In 2019 LMU Munich conducted a clinical study led by Professor Michael Hoelscher, where the TB patients in Cape Town were treated with BTZ-043 for the first time. The study was conducted within the PanACEA consortium in cooperation with the UCTLI, TASK Applied Science Clinical Research Centre and the Radboud University Medical Center.
“We haven’t had a complete regimen with new drugs since the late 1960s.”
The development is exciting news, said Professor Dawson, despite an 18-month delay to this work, precipitated by the COVID-19 pandemic.
“When we created the Lung Institute in 2006 there were no new drugs in Phase 2 development. Now there are four drugs in development, all targeting DprE1 inhibition,” he told the delegation before leading the group on a tour of the UCTLI’s trial facilities. “We haven’t had a complete regimen with new drugs since the late 1960s.”
However, more facilities are needed to accelerate TB drug development globally, he noted. The world’s response to the COVID-19 pandemic has shown what could be achieved in less than a year – with the right backing and will. Figures released by the Treatment Action Campaign (2021), showed that in only 11 months in 2020, US$104 billion was spent on COVID-19, compared with just US$642 million spent on TB.

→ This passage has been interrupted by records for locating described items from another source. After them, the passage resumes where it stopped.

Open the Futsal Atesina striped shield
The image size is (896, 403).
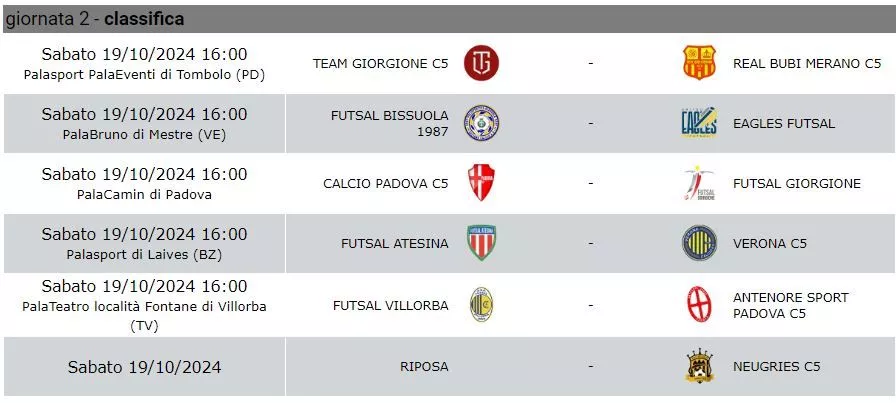(x=481, y=243)
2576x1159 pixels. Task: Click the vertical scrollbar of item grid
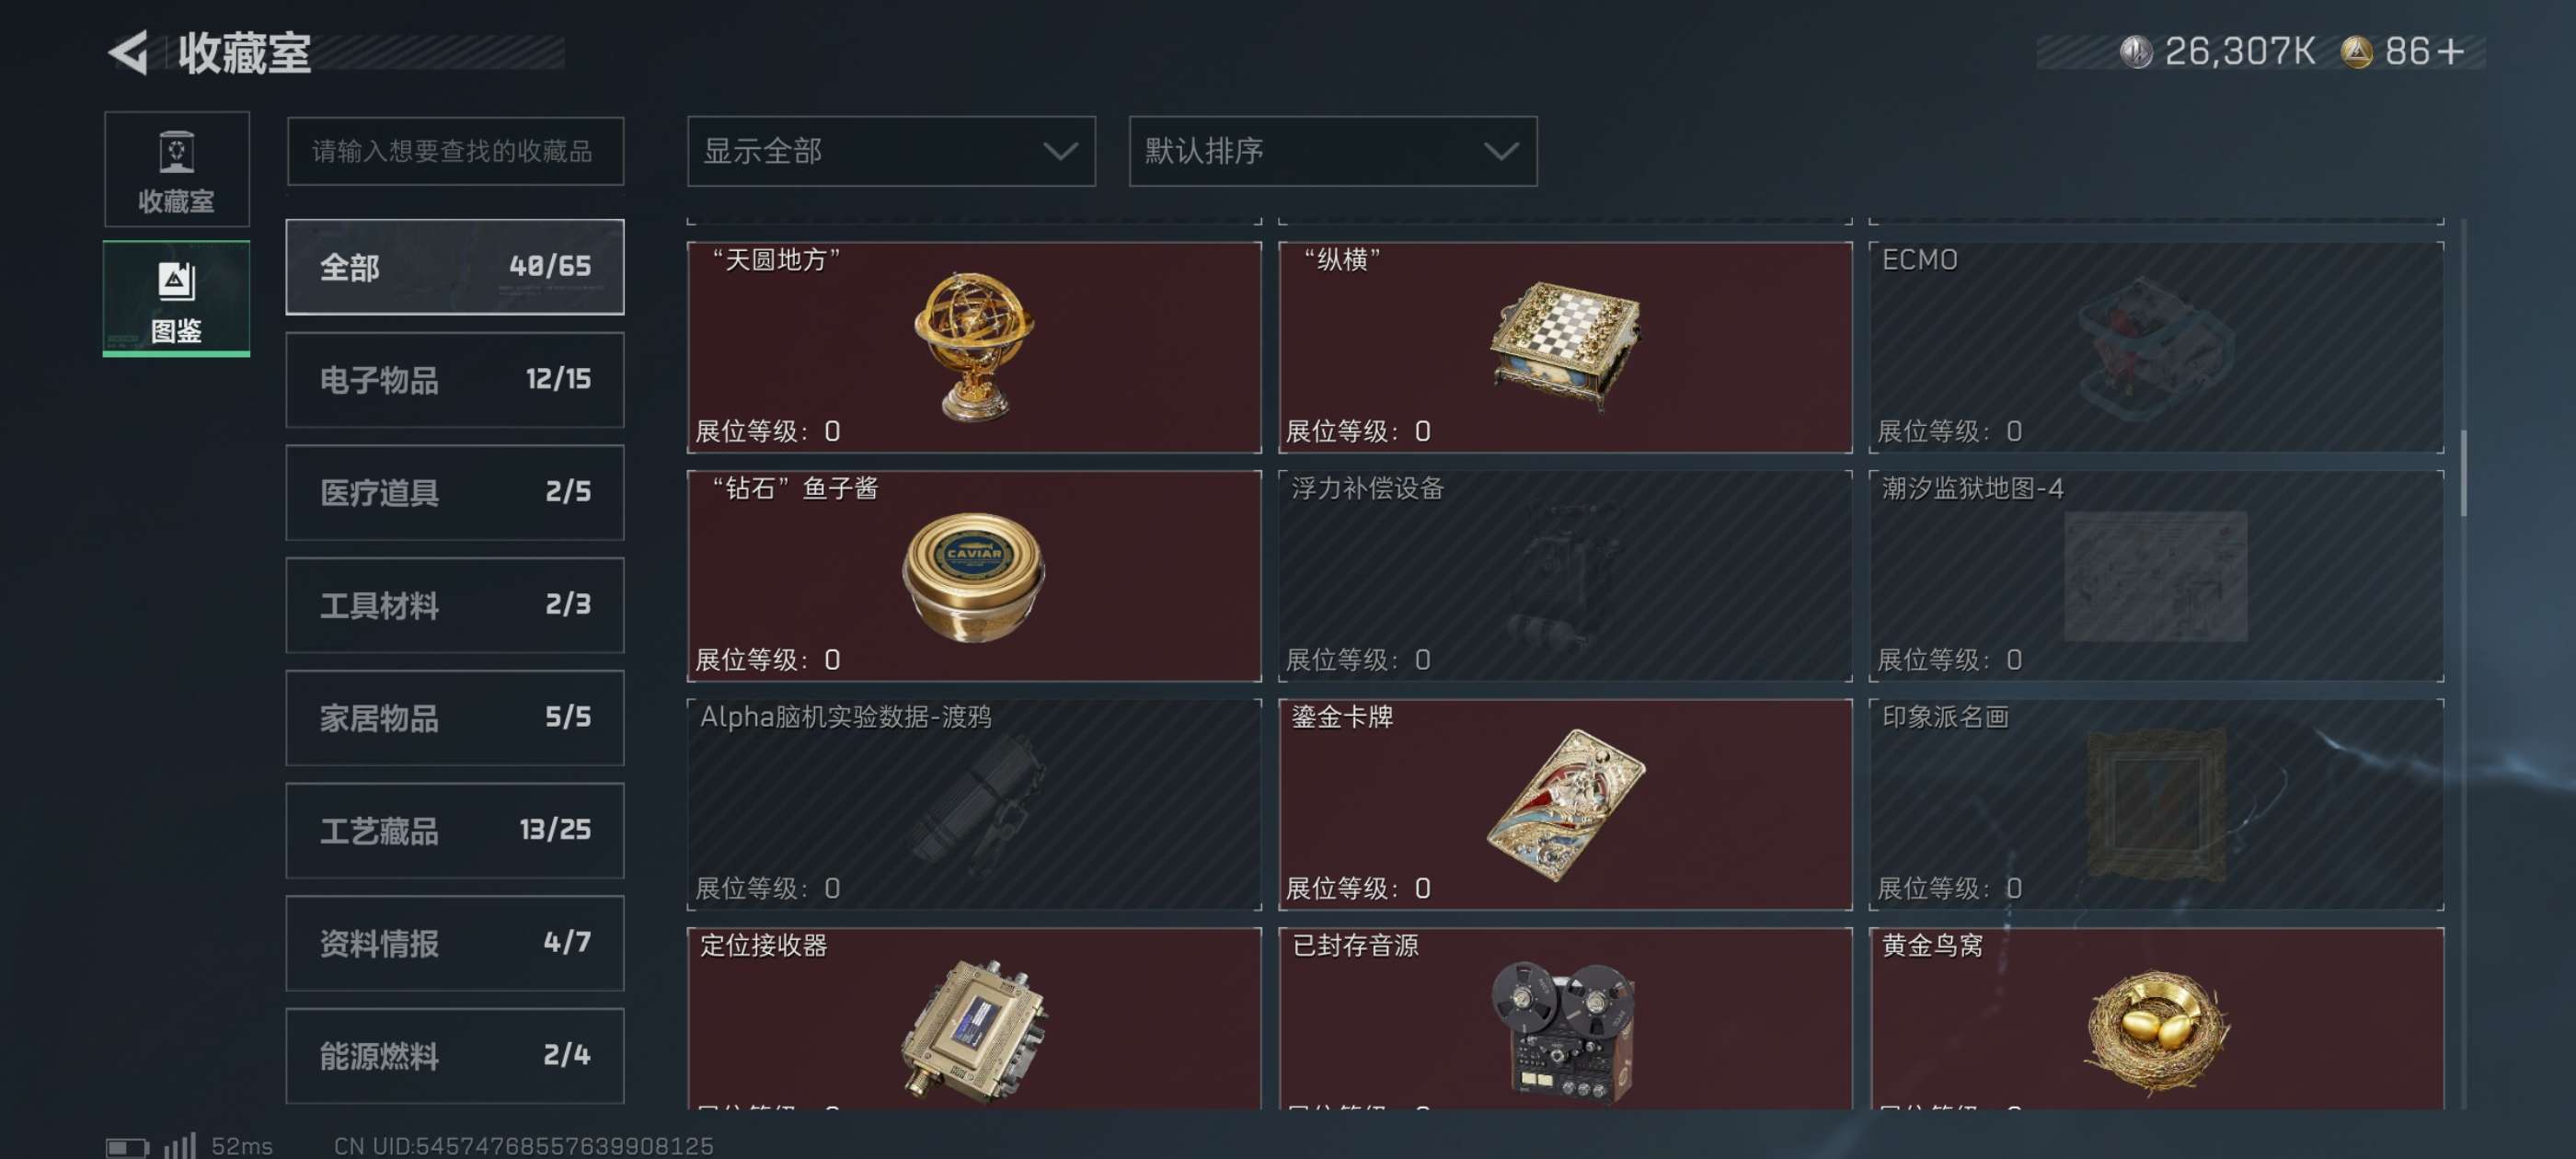pos(2462,473)
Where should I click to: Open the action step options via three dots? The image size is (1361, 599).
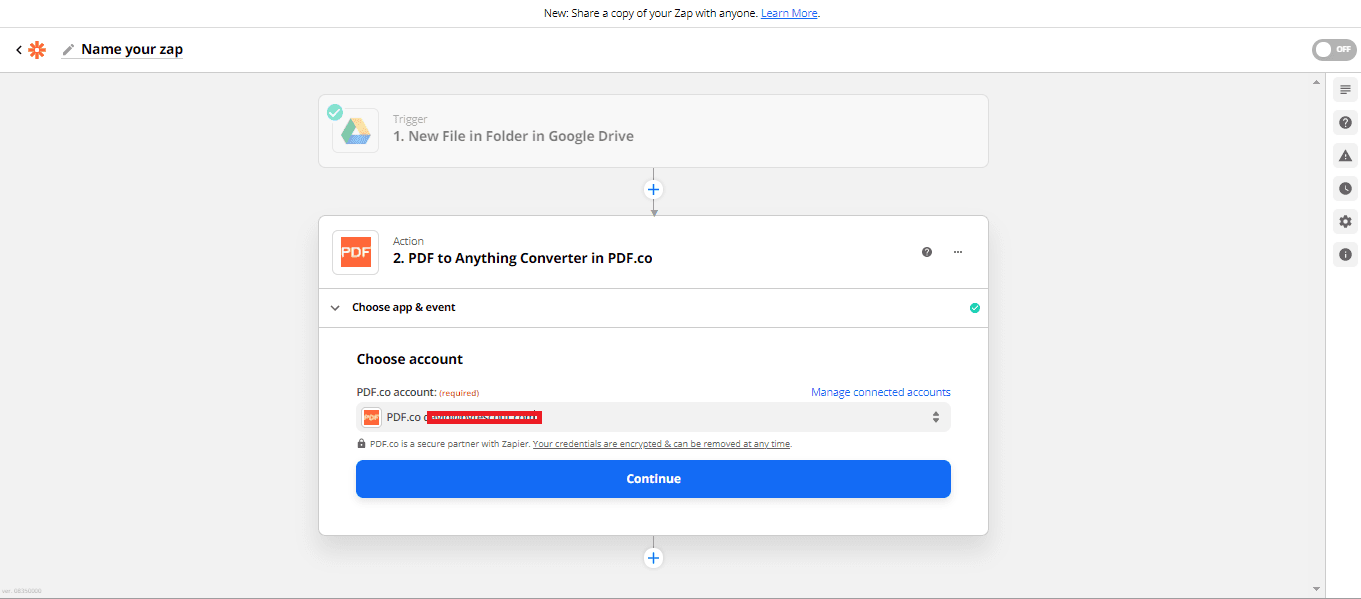coord(958,252)
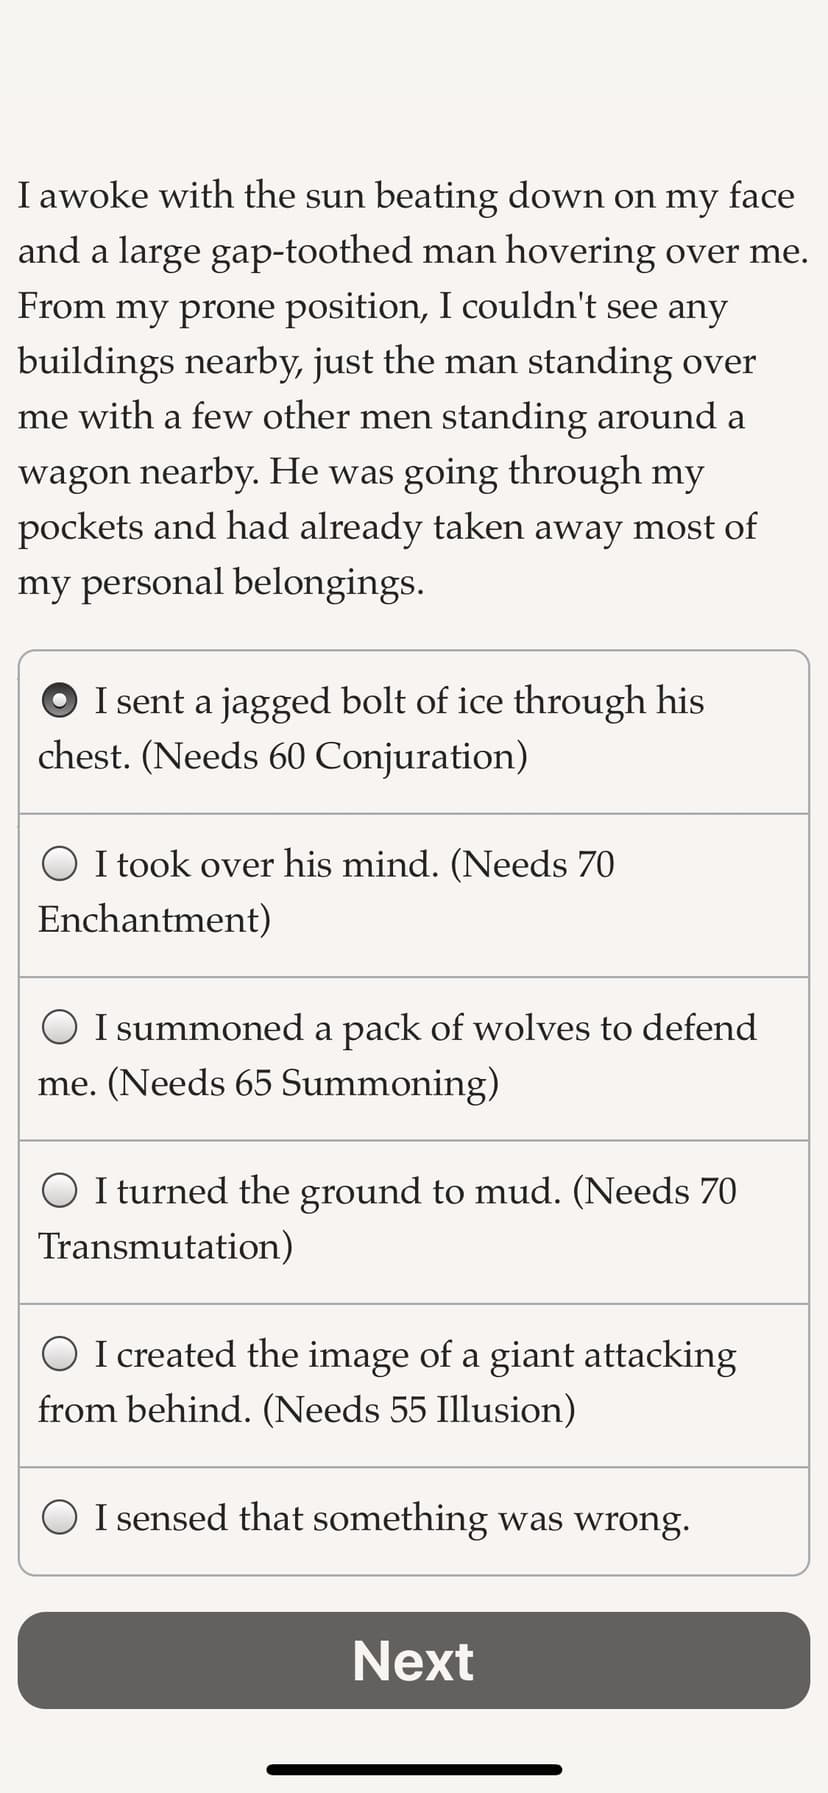Tap the 'I sensed that something was wrong' text

pos(392,1518)
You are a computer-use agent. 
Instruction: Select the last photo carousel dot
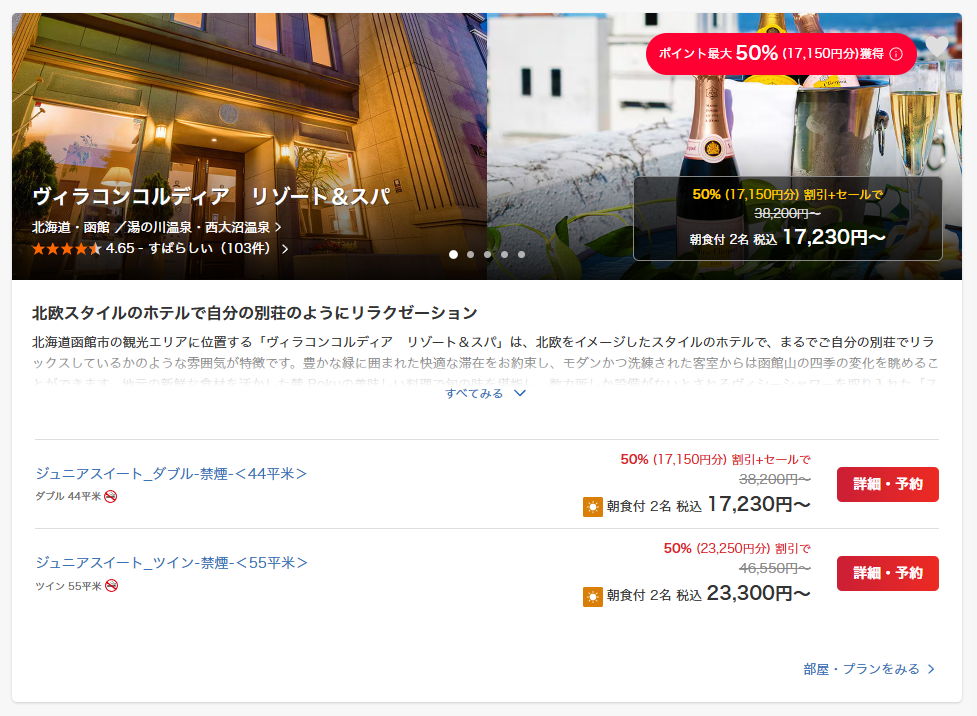[x=521, y=255]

“Within three months of COVID-19 there was a massive mobilisation of global medical and research energy towards finding a solution,” said Dawson. “Within a year we saw new COVID-19 diagnostics, a new PCR test (polymerase chain reaction) to detect genetic material, and new COVID-19 treatments, followed by the development of vaccines.
“We’re quite frustrated in TB circles because we’ve been working on finding a TB vaccine for the past 10 to 15 years.”
In South Africa and many other developing countries with high prevalence of TB, many of the treatment challenges lie in the way TB presents itself. It is an indolent disease of poverty, said Dawson.
“Patients die quietly at home, out of sight, in rural areas. Ninety-eight percent of TB deaths are in marginalised communities where resources are few, socio-economic conditions are poor and levels of violence high.”
But with new TB drugs and regimens come drug resistance.
“We have to keep this process running,” said Dawson. “And we have to look at new drug combinations that treat TB more effectively so we can understand resistance.”
Collaborations are vital, an important point for government to note, he said. The message is: support networks such as UNITE4TB, ACTG, TBTC and the EDCTP.
“Fortunately, an organisation such as UNITE4TB, a collaboration between multiple groups across the globe, has resulted in a large, (in this instance) mainly European-driven initiative with very good funding. It aims to pull networks, big pharma and academic institutions together to take these new compounds and provide baseline funding to move them through development.”